Да, Я боюсь ее. Взор ее очей так повелителен и ясен, свет ее любви так могуч, чарующ и прекрасен, что все дрожит во Мне, колеблется и стремится к немедленному бегству. Неведомым счастьем, смутными обещаниями, певучими грезами она искушает Меня! Крикну ли: прочь! – или, непокорному и злому, покориться ее воле и идти за нею?
Куда? Не знаю. Но все ли Я знаю? Или есть еще иные миры, кроме тех, которые Я забыл и знаю? Откуда этот неподвижный свет за моей спиною? Он становится все шире и ярче, его теплым прикосновением уже согревается моя душа, и ее полярные льды крошатся и тают. Но Я боюсь оглянуться. Не горит ли это проклятый Содом, и Я окаменею, оглянувшись? Или это новое солнце, которого Я еще не видал на земле, восходит за моей спиною, а Я бегу от него, как глупец, подставляю вместо сердца спину, вместо высокого чела – низкий и тупой затылок испуганного зверя?
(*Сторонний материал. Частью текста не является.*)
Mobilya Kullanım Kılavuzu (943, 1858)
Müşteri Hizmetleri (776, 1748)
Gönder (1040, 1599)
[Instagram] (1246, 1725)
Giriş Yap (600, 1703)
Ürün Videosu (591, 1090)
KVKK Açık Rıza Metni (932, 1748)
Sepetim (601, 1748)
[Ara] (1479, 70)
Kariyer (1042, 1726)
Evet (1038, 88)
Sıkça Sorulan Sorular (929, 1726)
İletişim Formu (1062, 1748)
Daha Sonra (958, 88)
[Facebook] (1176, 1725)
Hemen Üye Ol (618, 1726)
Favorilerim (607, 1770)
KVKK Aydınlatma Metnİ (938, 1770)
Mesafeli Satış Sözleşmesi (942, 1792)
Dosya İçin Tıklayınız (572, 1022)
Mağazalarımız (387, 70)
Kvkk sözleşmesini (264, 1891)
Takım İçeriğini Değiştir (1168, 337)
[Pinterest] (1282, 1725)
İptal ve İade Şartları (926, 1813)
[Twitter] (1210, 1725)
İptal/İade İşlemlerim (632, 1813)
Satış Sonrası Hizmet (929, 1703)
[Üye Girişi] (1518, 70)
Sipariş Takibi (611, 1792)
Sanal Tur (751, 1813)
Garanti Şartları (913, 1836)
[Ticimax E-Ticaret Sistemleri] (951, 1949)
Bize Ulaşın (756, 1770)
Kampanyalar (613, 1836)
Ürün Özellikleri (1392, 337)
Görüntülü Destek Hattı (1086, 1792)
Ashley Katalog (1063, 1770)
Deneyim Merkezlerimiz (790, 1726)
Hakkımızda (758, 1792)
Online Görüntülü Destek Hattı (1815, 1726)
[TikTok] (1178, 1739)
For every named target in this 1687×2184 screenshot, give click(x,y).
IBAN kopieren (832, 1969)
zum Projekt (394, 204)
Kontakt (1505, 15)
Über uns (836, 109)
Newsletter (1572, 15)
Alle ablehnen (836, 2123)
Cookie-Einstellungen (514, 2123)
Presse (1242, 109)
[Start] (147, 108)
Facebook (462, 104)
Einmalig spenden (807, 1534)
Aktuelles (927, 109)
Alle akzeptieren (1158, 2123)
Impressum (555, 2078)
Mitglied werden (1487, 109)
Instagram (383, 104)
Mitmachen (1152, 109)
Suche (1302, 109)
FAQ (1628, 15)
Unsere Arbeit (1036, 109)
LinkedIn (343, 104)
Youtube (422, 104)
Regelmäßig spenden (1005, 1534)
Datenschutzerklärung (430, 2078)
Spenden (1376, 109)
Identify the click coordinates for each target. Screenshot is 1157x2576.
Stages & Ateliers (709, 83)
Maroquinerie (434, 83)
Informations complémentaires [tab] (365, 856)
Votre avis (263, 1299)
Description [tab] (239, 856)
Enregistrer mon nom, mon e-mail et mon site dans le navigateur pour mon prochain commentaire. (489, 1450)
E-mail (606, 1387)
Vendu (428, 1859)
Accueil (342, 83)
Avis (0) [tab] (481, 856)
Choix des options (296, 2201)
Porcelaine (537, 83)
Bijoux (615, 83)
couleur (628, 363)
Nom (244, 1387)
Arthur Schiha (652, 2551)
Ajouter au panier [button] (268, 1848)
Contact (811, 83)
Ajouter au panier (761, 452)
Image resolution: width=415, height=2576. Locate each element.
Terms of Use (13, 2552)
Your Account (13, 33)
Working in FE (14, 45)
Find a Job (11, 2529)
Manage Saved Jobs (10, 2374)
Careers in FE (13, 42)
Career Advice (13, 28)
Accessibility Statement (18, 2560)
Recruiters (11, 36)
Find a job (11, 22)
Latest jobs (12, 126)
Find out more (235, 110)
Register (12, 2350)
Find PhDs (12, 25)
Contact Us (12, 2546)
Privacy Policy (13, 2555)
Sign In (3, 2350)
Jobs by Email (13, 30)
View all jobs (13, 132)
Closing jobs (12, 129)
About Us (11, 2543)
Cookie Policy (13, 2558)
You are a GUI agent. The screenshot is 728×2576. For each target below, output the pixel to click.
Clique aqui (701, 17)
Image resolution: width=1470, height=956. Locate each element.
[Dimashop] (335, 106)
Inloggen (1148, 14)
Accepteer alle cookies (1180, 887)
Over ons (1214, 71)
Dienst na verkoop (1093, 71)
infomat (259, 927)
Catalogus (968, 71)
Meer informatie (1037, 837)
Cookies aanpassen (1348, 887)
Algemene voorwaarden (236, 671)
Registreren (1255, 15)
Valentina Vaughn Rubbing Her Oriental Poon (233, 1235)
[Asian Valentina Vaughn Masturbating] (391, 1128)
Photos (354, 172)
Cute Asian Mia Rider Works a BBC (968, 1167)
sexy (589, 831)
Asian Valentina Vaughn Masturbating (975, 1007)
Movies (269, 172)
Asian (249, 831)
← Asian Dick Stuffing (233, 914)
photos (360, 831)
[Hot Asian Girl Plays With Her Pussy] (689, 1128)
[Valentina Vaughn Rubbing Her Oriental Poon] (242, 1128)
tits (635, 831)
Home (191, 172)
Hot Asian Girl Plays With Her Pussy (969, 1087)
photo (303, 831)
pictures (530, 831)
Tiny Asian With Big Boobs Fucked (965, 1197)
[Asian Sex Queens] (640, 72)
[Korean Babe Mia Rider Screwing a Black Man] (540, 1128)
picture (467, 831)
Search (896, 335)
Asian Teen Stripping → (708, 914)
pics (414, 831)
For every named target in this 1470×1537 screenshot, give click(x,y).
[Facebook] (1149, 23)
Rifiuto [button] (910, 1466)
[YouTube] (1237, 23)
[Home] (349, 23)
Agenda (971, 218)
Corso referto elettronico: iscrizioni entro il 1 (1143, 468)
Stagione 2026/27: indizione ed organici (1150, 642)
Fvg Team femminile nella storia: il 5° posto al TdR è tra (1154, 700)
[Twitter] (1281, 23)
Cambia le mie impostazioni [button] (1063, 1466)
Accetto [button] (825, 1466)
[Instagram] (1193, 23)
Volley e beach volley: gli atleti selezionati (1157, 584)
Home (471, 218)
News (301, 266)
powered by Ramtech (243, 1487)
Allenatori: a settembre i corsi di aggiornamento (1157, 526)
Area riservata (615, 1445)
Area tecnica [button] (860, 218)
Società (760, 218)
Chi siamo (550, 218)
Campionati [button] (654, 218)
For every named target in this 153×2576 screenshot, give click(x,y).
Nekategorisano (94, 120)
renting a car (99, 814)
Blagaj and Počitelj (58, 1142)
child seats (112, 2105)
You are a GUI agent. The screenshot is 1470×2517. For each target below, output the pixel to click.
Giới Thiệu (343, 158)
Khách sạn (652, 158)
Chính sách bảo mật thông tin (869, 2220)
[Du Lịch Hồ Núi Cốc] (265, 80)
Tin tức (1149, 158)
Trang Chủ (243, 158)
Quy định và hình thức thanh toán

Мария! Что ты дашь Мне за револьвер? Я заплатил за него десять долларов вместе с футляром, а с тебя – не возьму и царства! Но только не смотри на Меня, Владычица, иначе… иначе Я все отдам тебе даром: и револьвер, и футляр, и самого Сатану!
Уже пятую ночь Я не сплю. Когда погасает последний огонь в моем безмолвием палаццо, Я тихо спускаюсь по лестнице, тихо приказываю машину – почему-то Я боюсь даже шума своих шагов и голоса – и на всю ночь уезжаю в Кампанью. Там, оставив автомобиль на дороге, Я до рассвета брожу по гладкому шоссе или неподвижно сижу у каких-нибудь темных развалин. Меня совсем не видно, и редкие прохожие, какие-нибудь крестьяне из Альбано, говорят громко, не стесняясь. Мне нравится, что Меня не видно, это напоминает что-то, что Я забыл.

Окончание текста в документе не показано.